Sixth Review of the Fund's Data Standards Initiatives - Metadata Standardization in the Data Quality Program
Author:
International Monetary Fund
Search for other papers by International Monetary Fund in
Current site
Google Scholar
Close

This Supplement describes how the staff proposes to achieve further synergies by mapping the DQAF into the metadata structure of the DQP’s other key component: (3) the data transparency initiatives comprising the Special Data Dissemination Standard (SDDS) and General Data Dissemination System (GDDS).

Abstract

This Supplement describes how the staff proposes to achieve further synergies by mapping the DQAF into the metadata structure of the DQP’s other key component: (3) the data transparency initiatives comprising the Special Data Dissemination Standard (SDDS) and General Data Dissemination System (GDDS).

I. Introduction

1. At the Fifth Review of the Fund’s Data Standards Initiatives in July 2003, Executive Directors welcomed the Data Quality Program’s (DQP’s) integration of these initiatives, sharpening their focus on data quality assessment as well as identifying and promoting good statistical practices.1 The DQP’s Data Quality Assessment Framework (DQAF) provides the common metadata structure integrating the DQP’s three principal components.
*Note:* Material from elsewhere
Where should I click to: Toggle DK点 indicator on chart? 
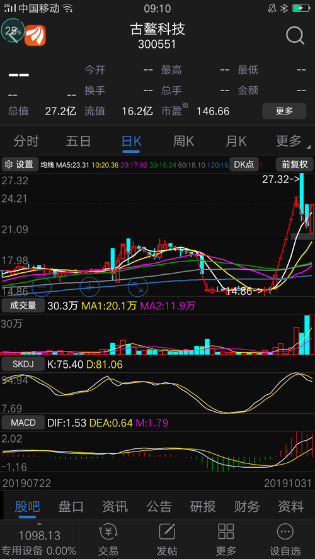tap(244, 164)
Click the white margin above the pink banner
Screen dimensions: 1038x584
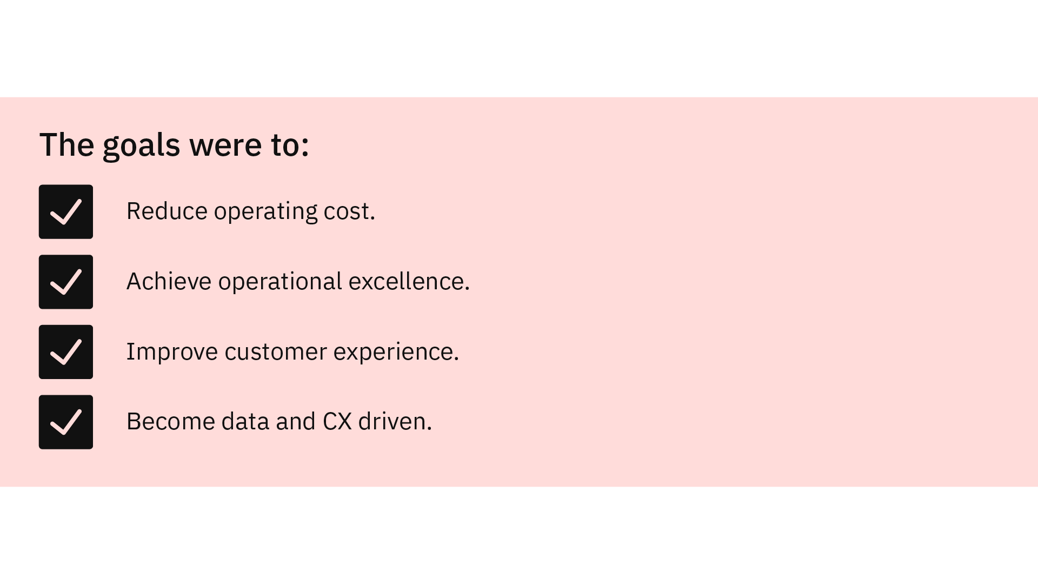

2. The DQAF already is the underlying structure for two key components of the DQP: (1) the Data Module of the Report on the Observance of Standards and Codes (data ROSC) and (2) the Fund Statistics Department’s (STA’s) Project Management System for technical assistance (TA). This Supplement describes how the staff proposes to achieve further synergies by mapping the DQAF into the metadata structure of the DQP’s other key component: (3) the data transparency initiatives comprising the Special Data Dissemination Standard (SDDS) and General Data Dissemination System (GDDS).
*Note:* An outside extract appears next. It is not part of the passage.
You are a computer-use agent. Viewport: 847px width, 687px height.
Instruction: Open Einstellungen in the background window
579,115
3. This last integration will not change the four-dimensional metadata structure of the SDDS Annex and the GDDS Document,2 comprising data, quality, integrity, and access. It also will not change the six aspect summary methodology of the SDDS and comprehensive framework of the GDDS. Instead, it replaces the existing “prompt points,” written by the staff to aid countries in drafting metadata for the above dimensions and aspects, with the detailed components of the DQAF.3 The staff proposes to parse countries’ existing metadata into these DQAF “prompt points,” forward the results to the countries for approval, and, on receipt of their approval, use these deconstructed metadata as the basis for the metadata posted on the Dissemination Standards Bulletin Board.[k1]
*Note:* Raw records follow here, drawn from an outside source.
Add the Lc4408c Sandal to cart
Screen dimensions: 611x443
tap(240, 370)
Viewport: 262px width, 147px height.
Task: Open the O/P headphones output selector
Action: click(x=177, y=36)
4. Integrating the DQAF into the metadata model of the data transparency initiatives will enable direct linkages between the metadata maintained through the SDDS and GDDS and comparable metadata from the detailed assessment (section III) of the Data ROSC. It also will sharpen the role of the GDDS in planning national statistical development and coordinating the supporting statistical TA.

5. Within the Fund, all of these integration initiatives will materially support the prospective Data Warehouse project. This project is investigating the potential benefits of incorporating the Fund’s databases into an integrated information technology environment comprising a repository for the databases and facilities for linking and documenting them. STA is the focal point of this project, which is a joint undertaking of STA, Fund area departments, and the Fund Research Department.

6. In an ongoing complementary effort, the Fund has been participating in an interagency initiative to streamline electronic data interchange between institutions. The SDMX initiative will make the electronic exchange of data and metadata across organizations more fully automated and more accurate by eliminating transcription errors. This includes data transfers among international organizations, among government agencies, among units within these organizations (such as Fund Departments), and among all of these groups.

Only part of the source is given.